E se anche fosse per L'Eni? Cosa ci sarebbe di male, in quante occasioni siamo stati fregati dalla Francia e dalla Gran Bretagna? "Non di solo pane, vive l'uomo", ogni tanto bisogna anche farsi furbi. Inoltre, chi dice che non riusciamo anche a risolvere qualche problema? O vogliamo sul serio una guerra Iran-Israele?
Acquastanca
05/03/09 19:42
Diversi anni fa a Sassari un
Diversi anni fa a Sassari un Giudice, persona anziana e molto religiosa e dabbene, mentre tornava a casa con la figlia fu fermato da due rapinatori che gli intimarono di tirar fuori il portafoglio. Il Giudice disse loro di pensare a quello che facevano, che era male che dovevano redimersi e ritrovare la via dell'onestà. La figlia gli disse di lasciar perdere con le prediche e dare i soldi. I rapinatori si guardarono l'un l'altro, uno disse: ma che ..... dice questo qua, mentre appioppava un sonoro ceffone al Giudice.
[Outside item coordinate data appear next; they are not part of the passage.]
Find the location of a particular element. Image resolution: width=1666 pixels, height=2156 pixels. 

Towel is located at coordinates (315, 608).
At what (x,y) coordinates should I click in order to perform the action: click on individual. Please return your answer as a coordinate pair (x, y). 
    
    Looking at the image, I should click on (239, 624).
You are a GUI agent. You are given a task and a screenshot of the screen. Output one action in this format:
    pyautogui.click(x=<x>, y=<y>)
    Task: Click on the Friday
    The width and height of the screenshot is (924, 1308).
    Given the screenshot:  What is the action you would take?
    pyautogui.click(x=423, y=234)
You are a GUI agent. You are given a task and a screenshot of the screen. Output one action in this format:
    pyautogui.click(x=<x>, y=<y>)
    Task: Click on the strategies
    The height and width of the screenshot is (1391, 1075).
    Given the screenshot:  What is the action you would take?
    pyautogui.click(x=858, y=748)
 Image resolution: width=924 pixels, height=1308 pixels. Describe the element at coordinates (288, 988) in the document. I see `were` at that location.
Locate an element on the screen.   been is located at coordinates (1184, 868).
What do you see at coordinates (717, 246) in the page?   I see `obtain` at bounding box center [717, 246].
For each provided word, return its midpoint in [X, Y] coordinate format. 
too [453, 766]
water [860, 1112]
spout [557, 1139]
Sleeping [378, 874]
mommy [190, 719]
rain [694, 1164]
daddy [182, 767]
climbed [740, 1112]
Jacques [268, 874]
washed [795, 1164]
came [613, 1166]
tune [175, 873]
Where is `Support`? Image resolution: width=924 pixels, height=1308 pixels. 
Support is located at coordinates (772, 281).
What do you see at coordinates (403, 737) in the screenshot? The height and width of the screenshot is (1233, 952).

La figlia disse al padre: te l'avevo detto che era inutile parlare. Con persone che non sanno cos'è il dialogo è inutile tentare di dialogare; l'unico risultato che si ottiene è confermare la loro già ben salda opinione (quella di avere di fronte un fessacchiotto da prendere per il ....). Si perdoni la caduta di stile, ma è quello che accade a parlare con gli Arabi.
05/03/09 20:47
grande Frat
Davvero grande FRATTINI! Ma l'ONU non ha di meglio da fare che 'ste conferenze organizzate dai paesi meno democratici di questo mondo?? Spenda i soldi in altro modo! Massima solidarietà ad Israele!
Miglioverde
05/03/09 21:33
Ma guarda....
Ma guarda...finalmente un po' di p***lle ! :-)
Paolo Del Vecchio
06/03/09 00:53
ritiro durban
No ci vedo nulla di antisemita nelle frasi criticate dal Sionista Frattini. Israele commette da 40anni crimini di guerra contro i Palestinesi e partica la patheid nei confronti degli arabi-palestinesi. Se Frattini volesse contribuire veramente alla pacificazione del mdiooriente, dovrebbe convincere la comunità Europea a Boicottare Isreale finoa quando non attuerà tutte le risoluzioni ONU a favore della nascita dello stato Palestinese. Paolo Del Vecchio
Fang
07/03/09 00:28
Onore al Vaticano per la
Onore al Vaticano per la saggia e coraggiosa decisione di partecipare a Durban II.
carlo
08/03/09 11:53
solo rapporti di forze
la politica è un rapporto di forze che usano: ideologie, finte giustizie, imposizioni, discorsi e quant'altro per raggiungere gli scopi prefissi. frattini sta con chi gli conviene stare: con chi ha i soldi (ultimamente anche potere). gliene frega 'sto cavolo dei quei quattro beduini.